The UN study about the extent, nature and causes of violence against children was launched by UN Secretary-General Kofi Annan in February 2003. The final report will recommend action that could be taken by the UN system, the member states and civil society.

At the end of 2005, UNHCR was concerned with 20.7 million people, about half of them children under the age of 18. When the UN refugee agency was asked to send a participant to the New York meeting, Mariam's experiences made her an ideal spokesperson. Some of the millions of refugee children may have suffered more, but most of the world's billions of children have never faced the struggle to survive that she and her family have been through.

Mariam had participated in a UNHCR study carried out for the UN investigation of violence against children in Angola, Zambia and South Africa. Part of that involved a psychosocial project in which children made paintings to express their experiences: life before they became refugees, the trauma of becoming a refugee, and life in the countries that gave them sanctuary. The children's suggestions for preventing the violence were taken to the New York meeting.

Their pictures revealed the frightening past that brought the children to South Africa, including images of bodies and flying bullets. But problems are not always over for children when they reach a safe country - they just face different ones.

After their arrival in South Africa, the Jesuit Refugee Service started caring for Mariam and her sisters when there was concern about living conditions. The agency, which works with UNHCR, placed the girls with a foster family until their father finally traced them and phoned from his hiding place in Kinshasa.

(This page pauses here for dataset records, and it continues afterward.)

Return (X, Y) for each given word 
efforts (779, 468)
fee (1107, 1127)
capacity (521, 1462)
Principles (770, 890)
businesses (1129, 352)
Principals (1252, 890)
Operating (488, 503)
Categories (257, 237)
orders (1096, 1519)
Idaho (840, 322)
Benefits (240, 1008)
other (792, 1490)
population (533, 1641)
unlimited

"After two years without hearing the voice of our children, I was asking forgiveness, first from those who protected my children and then from my family. I was crying so much," Mariam's father Mikobi Kwete recalls. "I didn't think I would ever find my children alive."

In a country where the government and UNHCR run anti-xenophobia campaigns to counter prejudice against foreigners, the Kwete family could serve as a model of the benefits refugees can bring to South Africa: educated, hardworking and determined to see their six children succeed. "I want to stay in South Africa," says Mikobi Kwete. "I have given enough of my life to my country. I have to prepare the lives of my children."

The former prosecutor arrived in South Africa soon after his tearful conversation with his children. Penniless, they initially lived in one room. Mikobi Kwete could only find work as a poorly paid night watchman.

Gradually, he found better paid guard positions and worked at improving his English. He found extra work translating and writing letters for others from the French-speaking Congo who are in South Africa. Now he is earning a modest but steady income providing documents for other Congolese and is hoping for a scholarship to add a South African law degree to his Congolese credentials.

A month ago the Kwete family moved to a comfortable three-bedroom house in a quiet Johannesburg street, leaving the crime-infested area where they had previously lived. New curtains were added this week with the money Mariam saved from the allowance given for her trip to New York.